Si tratta oggi, o così almeno sembra, di muovere oltre la fedeltà a autodichiarazioni, memorialistica e testimonianze (“egodocumenti”) per avvicinare le opere in modo più avvertito e critico, riconoscendo che possono esistere, e sono ampiamente documentate, amnesie, autostilizzazioni retrospettive, distorsioni; e che gli “egodocumenti” con cui si ha a che fare, anche alla luce di drammatici mutamenti politici e sociali e delle più urgenti esigenze di riposizionamento individuale, possono essere reticenti. Si è spesso osservato che la storia culturale italiana del Novecento, segnata da profonde cesure politiche, economiche, ideologiche e militari, ha caratteri come di palinsesto: ogni generazione la riscrive mutando “paradigmi” e dizionari. Questo rende più difficile, ma forse anche più affascinante, l’esercizio di ricomposizione e scavo. E’ tuttavia evidente che punti di vista riduttivamente monodisciplinari, considerazioni limitate a una semplice storia dello “stile” e pratiche storiografiche avulse non riusciranno mai a scendere al di sotto della superficie degli eventi o delle circostanze considerate.

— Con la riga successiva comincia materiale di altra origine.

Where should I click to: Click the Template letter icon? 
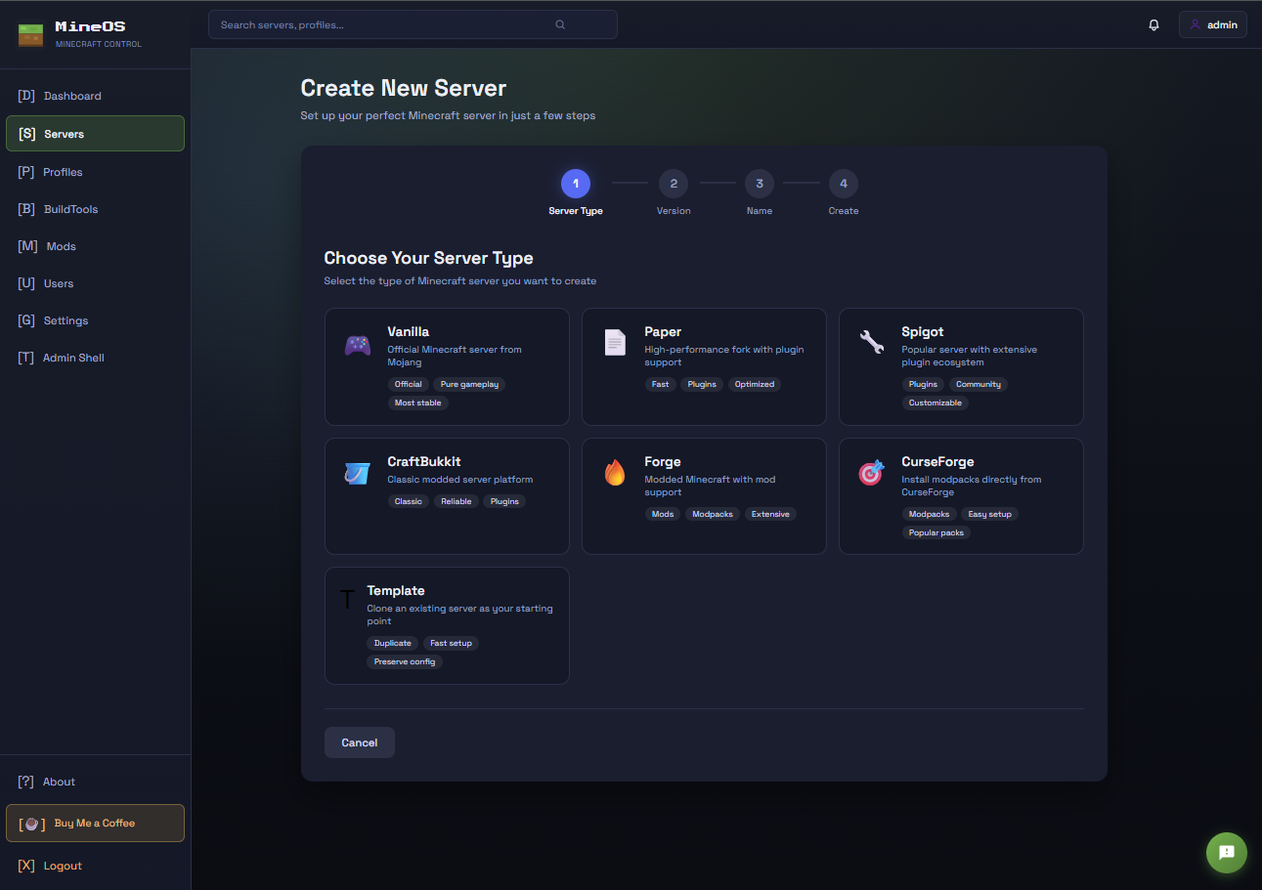pyautogui.click(x=348, y=599)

Per ragioni storico-sociali, ideologico-politiche e culturali insieme, il gioco tra «resistenza» e «assimilazione», «identità» e internazionalismo è drammatizzato nella storia culturale italiana come mai altrove, tra le due guerre e ancora nel secondo dopoguerra. Ecco che si tratta di interrogarsi in profondità, con strumenti quanto più possibile fini e insieme molteplici e con prospettive anche di lungo periodo, sui temi del «consenso», della «nazione», dell’«identità», dell’«eredità», del «popolo», dell’«impegno» etc. lasciando se possibile da parte posizioni precostituite e cercando invece di ricostruire l’evolvere di inquietudini, miti, “autorappresentazioni nazionali” nel loro rapporto a contesti continentali o planetari di volta in volta diversi - l’Europa del primo dopoguerra, ad esempio, disegnata dalla Società delle nazioni; il «nuovo ordine» negli anni Trenta e primi Quaranta; il contesto atlantico del secondo dopoguerra; la Guerra Fredda; gli anni della contestazione.